Suppose I have a string like this: abc def ghi jkl (I put a space at the end for the sake of simplicity but it doesn't really matter for me) and I want to capture its "chunks" as follows:

abc

def

ghi

jkl

if and only if there are 1-4 "chunks" in the string. I have already tried the following regex:

^([^ ]+ ){1,4}$

at Regex101.com but it only captures the last occurrence. A warning about it is issued:

A repeated capturing group will only capture the last iteration. Put a capturing group around the repeated group to capture all iterations or use a non-capturing group instead if you're not interested in the data

How to correct the regular expression to achieve my goal?

Solution

Since you have no access to the code, the only solution you might use is a regex based on the \G operator that will only allow consecutive matches and a lookahead anchored at the start that will require 1 to 4 non-whitespace chunks in the string.
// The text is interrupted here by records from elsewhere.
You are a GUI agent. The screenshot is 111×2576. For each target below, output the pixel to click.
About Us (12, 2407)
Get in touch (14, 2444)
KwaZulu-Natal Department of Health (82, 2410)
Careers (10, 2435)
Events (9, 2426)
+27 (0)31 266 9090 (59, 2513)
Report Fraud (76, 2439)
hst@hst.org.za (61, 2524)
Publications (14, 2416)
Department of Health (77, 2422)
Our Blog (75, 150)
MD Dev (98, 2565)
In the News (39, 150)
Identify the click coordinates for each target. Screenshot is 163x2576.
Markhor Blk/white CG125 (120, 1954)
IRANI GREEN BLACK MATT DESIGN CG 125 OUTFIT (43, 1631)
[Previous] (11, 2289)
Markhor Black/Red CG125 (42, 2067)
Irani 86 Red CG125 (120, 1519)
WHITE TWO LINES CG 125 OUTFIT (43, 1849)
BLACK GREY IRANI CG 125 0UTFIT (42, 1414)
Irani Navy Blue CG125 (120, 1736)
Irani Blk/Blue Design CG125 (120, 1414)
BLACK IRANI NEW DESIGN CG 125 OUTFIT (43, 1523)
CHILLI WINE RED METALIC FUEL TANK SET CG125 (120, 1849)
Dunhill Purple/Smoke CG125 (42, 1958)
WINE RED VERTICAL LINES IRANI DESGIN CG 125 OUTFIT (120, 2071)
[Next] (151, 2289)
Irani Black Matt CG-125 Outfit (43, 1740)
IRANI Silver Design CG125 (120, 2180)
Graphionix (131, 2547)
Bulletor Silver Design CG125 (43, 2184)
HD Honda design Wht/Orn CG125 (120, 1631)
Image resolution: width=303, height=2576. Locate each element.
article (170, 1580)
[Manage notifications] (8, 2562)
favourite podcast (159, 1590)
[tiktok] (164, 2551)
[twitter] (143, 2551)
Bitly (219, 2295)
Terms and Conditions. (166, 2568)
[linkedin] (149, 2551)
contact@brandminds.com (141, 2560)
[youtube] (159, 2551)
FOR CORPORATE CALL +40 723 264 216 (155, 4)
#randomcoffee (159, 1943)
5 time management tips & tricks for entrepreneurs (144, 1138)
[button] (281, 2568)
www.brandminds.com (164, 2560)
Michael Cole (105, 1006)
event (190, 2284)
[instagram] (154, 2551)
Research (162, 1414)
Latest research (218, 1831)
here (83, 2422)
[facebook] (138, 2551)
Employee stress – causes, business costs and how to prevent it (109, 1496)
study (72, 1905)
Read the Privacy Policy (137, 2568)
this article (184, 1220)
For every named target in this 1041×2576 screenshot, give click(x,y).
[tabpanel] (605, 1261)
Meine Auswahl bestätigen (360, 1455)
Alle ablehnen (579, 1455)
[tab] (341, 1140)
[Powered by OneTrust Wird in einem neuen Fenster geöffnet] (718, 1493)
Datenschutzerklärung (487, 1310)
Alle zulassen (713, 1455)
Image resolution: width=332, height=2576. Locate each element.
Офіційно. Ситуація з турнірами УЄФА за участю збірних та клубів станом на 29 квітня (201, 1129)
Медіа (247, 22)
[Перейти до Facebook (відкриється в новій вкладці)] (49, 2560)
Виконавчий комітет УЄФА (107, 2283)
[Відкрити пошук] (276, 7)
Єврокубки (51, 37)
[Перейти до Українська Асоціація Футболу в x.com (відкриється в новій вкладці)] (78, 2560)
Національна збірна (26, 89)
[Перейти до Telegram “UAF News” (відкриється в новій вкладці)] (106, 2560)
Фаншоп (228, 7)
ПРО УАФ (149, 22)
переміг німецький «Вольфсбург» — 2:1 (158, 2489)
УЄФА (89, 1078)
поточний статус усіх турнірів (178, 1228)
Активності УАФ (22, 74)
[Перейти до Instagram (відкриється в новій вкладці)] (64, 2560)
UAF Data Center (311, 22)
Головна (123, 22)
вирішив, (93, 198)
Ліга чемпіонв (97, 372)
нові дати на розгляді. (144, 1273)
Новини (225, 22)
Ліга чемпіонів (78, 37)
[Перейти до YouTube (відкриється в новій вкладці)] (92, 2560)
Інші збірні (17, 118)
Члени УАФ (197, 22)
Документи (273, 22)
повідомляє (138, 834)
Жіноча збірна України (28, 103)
(?:^(?=\s*\S+(?:\s+\S+){0,3}\s*$)|\G(?!^))\s*\K\S+

See the regex demo

Details:

(?:^(?=\s*\S+(?:\s+\S+){0,3}\s*$)|\G(?!^)) - a custom boundary that checks if:
- ^(?=\s*\S+(?:\s+\S+){0,3}\s*$) - the string start position (^) that is followed with 1 to 4 non-whitespace chunks, separated with 1+ whitespaces, and trailing/leading whitespaces are allowed, too
- | - or
- \G(?!^) - the current position at the end of the previous successful match (\G also matches the start of a string, thus we have to use the negative lookahead to exclude that matching position, since there is a separate check performed)
\s* - zero or more whitespaces
\K - a match reset operator discarding all the text matched so far
\S+ - 1 or more characters other than whitespace